The Art of Practice
Magic Article

The art of practice is what we need to master to be top of the game.

While most people are satisfied following the adage ‘practice makes perfect’, magicians set themselves apart by upholding a slight modification of this proverb which is ‘perfect practice makes perfect’.

Indeed for magicians, the only way which would help them to perform with a natural flair in front of an audience is to practice perfectly, meaning not only devoting time to practice but deriving the maximum that they can out of such sessions.

If you are willing to practice, the sky is the limit as regards the number of magic tricks which you can master – a word of advice would be to begin with simple and easy tricks which can be performed anywhere and at any time without requiring any props or extra gimmicks.

Observe any expert magician and the first point that becomes evident is that this professional is invariably ready with many tricks which they can perform impromptu in any given setting.

A tryst down the memory lane further proves the veracity of this method as famous magicians like David Blaine, Criss Angel and Cyril Takayama started out by stopping strangers walking down the street and entertaining them with their magic.  It was after having gained popularity in this manner that they acquired worldwide fame.

When compared with other artistic forms, the art of magic bears some similarities and some distinctions as well.

Undoubtedly it needs plenty of practice but in this case the quality of the practice is as important as the quantity – there is no point in practising for long hours if the practice session lacks organisation, is bereft of certain areas of focus,  and is full of distractions.

Therefore, to excel at performing magic flawlessly, for a professional as well a novice, squeezing the most out of practice sessions is a must.

Some of the fundamentals which enable a magician to derive the best possible results from the art of practice on implementation are:

Picking an appropriate location

This is one of the most important factors in determining whether the time spent is well utilised or a complete waste.

An ideal location for practising magic must be well lit, feature a full length mirror, and should consist of a variety of storage spaces like shelves and tables that are within easy reach.

Tranquillity and a minimum of distractions in surrounding areas is an added advantage as is extra space which permits free movement.      

Determining props and their positions

Determining props and their positions are details which need to be decided from the first day, as this cannot be neglected by the magician if success is important to them.

From the very first day of practice, the individual must make up their mind as to which props they would require and where they should be placed.

While one advantage of this is that it saves the time which would otherwise have been wasted in hunting and locating, the other is that objects can be placed in a sequence of requirement that suits the style of the magician.  

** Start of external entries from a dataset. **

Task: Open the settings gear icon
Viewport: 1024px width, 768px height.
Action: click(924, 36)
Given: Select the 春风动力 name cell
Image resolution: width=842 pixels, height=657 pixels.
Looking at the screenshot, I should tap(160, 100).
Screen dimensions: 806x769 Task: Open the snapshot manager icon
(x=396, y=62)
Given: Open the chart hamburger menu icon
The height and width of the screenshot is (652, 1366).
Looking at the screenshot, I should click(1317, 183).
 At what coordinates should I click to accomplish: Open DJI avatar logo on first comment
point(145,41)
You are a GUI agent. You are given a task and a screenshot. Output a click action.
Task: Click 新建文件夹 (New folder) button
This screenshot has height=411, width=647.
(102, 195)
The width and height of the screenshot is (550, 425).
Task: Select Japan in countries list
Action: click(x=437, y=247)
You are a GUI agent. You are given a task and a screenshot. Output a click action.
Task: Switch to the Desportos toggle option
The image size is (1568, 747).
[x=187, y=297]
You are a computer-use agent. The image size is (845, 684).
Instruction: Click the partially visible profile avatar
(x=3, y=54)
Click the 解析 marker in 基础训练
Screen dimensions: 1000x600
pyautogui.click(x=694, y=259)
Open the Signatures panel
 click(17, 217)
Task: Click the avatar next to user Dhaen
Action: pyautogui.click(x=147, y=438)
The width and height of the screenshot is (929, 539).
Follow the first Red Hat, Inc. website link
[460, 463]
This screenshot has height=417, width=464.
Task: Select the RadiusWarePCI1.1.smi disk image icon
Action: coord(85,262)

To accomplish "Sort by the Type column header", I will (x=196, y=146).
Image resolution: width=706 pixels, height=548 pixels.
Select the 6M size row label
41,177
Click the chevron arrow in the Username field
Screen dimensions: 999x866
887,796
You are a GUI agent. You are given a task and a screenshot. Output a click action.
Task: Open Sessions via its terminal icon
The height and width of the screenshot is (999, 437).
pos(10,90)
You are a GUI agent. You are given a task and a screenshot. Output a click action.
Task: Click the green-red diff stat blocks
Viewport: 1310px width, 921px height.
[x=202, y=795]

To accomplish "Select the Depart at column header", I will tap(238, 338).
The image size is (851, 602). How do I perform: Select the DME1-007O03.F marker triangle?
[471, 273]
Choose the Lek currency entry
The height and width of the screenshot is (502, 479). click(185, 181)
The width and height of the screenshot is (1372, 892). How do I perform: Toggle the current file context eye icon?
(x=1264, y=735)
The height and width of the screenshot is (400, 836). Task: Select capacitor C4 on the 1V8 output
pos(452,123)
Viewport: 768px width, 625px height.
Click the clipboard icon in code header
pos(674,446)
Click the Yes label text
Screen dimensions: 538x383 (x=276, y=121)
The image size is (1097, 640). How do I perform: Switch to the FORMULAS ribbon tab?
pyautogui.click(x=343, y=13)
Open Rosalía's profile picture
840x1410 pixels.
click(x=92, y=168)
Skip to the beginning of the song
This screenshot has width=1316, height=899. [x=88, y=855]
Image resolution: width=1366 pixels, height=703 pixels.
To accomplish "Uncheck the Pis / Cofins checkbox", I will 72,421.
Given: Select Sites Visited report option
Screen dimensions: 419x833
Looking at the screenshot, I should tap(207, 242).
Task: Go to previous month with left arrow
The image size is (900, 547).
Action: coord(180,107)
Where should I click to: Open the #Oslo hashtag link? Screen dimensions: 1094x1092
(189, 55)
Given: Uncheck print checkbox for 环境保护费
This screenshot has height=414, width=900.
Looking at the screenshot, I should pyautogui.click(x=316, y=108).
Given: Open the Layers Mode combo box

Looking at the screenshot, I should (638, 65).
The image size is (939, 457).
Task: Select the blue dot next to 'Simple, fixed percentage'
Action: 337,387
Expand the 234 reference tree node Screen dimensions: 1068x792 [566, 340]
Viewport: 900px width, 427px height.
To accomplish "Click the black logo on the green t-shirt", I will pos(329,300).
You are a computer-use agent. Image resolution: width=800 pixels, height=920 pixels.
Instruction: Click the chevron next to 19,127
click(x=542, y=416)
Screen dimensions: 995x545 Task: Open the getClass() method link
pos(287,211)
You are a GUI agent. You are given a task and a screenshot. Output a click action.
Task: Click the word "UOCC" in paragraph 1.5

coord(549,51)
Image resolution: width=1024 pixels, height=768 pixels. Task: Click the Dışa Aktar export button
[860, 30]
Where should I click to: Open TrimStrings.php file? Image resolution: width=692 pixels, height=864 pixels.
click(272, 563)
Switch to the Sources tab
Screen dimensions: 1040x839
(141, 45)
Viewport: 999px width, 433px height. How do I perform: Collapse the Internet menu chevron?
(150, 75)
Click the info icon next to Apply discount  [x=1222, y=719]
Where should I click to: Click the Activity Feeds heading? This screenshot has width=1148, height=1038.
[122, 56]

Time for the art of practice

What would be the best time for practice?

Obviously it should be the time of the day when you are free from other commitments and are mentally relaxed. This routine should be followed every day until it becomes a habit.

Initially, the practice session need not exceed half an hour at a stretch but later as fluency and mastery over tricks is achieved, it can be extended for another 15 minutes.

An important fact pertaining to time is that the magician must be cognizant of his own concentration limits and must not exceed them – doing so would not only add to mental fatigue but would mean a compromise on alertness which spells doom in this art.  

Sequence of learning

Like every skill which is mastered gradually, magic also has its incubation period wherein every magician must first learn the trick, practice it until they are confident of being able to perform it with their eyes closed and finally is able to perform it confidently in the presence of an audience.

Adhering to this sequence is a must when learning the art of practice as is the incorporation of the following points –

  • Mastering the basics by commencing with tricks which are enjoyable and then repeatedly holding, passing, palming and doing everything else until fluency is achieved.
  • Injecting structure into the performance by establishing a theme or a story-line wherein one trick automatically leads to another and saving up the most impressive trick as the concluding performance.
  • Increasing the entertainment value by making use of misdirection as this is the factor which separates an average performance from a spectacular, mind boggling and truly memorable act.
  • Adding pizzazz to your performance through liberal doses of style and humour irrespective of the location of the act.
  • Using humour, particularly while handling a trick gone awry or dealing with a heckler.

Using a mirror or video camera

At the time of starting out, it is the video camera which is more helpful as reviewing the recording is the best way to realise the short-comings of the act and make improvements.

It would also help to watch from the other side of the fence namely from the spectator’s perspective. Likewise, a mirror would come be useful once the moves have been memorised and critical review is required for further polishing.

It is the art of practice which will show itself during the final act being a refined performance proving that the practice time was well spent.